En este último caso, además, el PSOE nos ha brindado el bochornoso espectáculo de ir a mendigar a EH Bildu un puñado de votos que permitieran al Gobierno sacar adelante una nueva prórroga del estado de alarma. Una situación equiparable a las súplicas a ERC también en las últimas semanas.

Los detractores de las mayorías absolutas se imaginaban un futuro esplendoroso en el que un partido de centro moderado desequilibraría la balanza hacia derecha o izquierda en función de las necesidades del país, formando o facilitando gobierno con socialistas o populares para allanar el camino hacia una suerte de arcadia feliz y razonable, y que, además, serviría para evitar el chantaje de los nacionalistas.

Pero lo cierto es que eso no ha ocurrido.
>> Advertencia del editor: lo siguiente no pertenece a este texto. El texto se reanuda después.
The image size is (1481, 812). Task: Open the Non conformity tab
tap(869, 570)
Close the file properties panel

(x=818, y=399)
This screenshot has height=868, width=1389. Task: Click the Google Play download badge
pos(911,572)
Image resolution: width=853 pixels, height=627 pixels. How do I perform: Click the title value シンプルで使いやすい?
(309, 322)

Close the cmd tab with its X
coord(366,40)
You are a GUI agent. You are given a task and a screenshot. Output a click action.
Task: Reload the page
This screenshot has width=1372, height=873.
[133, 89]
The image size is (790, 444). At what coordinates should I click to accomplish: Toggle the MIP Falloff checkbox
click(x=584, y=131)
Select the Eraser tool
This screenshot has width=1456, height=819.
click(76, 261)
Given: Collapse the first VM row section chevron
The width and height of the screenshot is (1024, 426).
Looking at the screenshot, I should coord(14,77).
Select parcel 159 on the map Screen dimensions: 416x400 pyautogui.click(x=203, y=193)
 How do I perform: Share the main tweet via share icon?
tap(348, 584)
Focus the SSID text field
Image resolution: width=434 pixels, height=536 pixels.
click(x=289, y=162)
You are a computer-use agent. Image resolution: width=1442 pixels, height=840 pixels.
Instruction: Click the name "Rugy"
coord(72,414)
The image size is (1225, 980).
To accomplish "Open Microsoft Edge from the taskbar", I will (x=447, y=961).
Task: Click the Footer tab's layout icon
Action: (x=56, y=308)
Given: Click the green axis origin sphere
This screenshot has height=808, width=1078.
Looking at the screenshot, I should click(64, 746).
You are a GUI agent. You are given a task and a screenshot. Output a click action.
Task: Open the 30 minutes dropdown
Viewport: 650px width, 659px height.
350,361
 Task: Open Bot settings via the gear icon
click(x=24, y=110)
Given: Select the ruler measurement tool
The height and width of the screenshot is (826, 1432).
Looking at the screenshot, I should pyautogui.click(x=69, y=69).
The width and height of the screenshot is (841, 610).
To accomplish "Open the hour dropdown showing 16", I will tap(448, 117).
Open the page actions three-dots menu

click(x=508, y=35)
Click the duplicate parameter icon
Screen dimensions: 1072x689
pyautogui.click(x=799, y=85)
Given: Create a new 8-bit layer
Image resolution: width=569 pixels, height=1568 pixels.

Ciudadanos no ha sabido --o no ha querido-- ocupar ese espacio, que finalmente se han repartido PSOE y PP. Sin embargo, en los extremos sí han aparecido y se han consolidado nuevas formaciones radicales que marcan la agenda de los socialdemócratas y los liberal-conservadores, arrastrándolos a posiciones inverosímiles y alejándolos de la sensatez, la prudencia y la racionalidad.

El sábado pasado, el expresidente del Congreso, exministro de Defensa y expresidente de Castilla-La Mancha, José Bono, hizo una apología de las mayorías absolutas. “Creo que los gobiernos de mayorías absolutas son más coherentes, más baratos y más eficaces”, dijo durante una entrevista en La Sexta Noche.

Resulta difícil no darle la razón. Y es que a veces los sueños se convierten en realidad, pero en forma de pesadillas.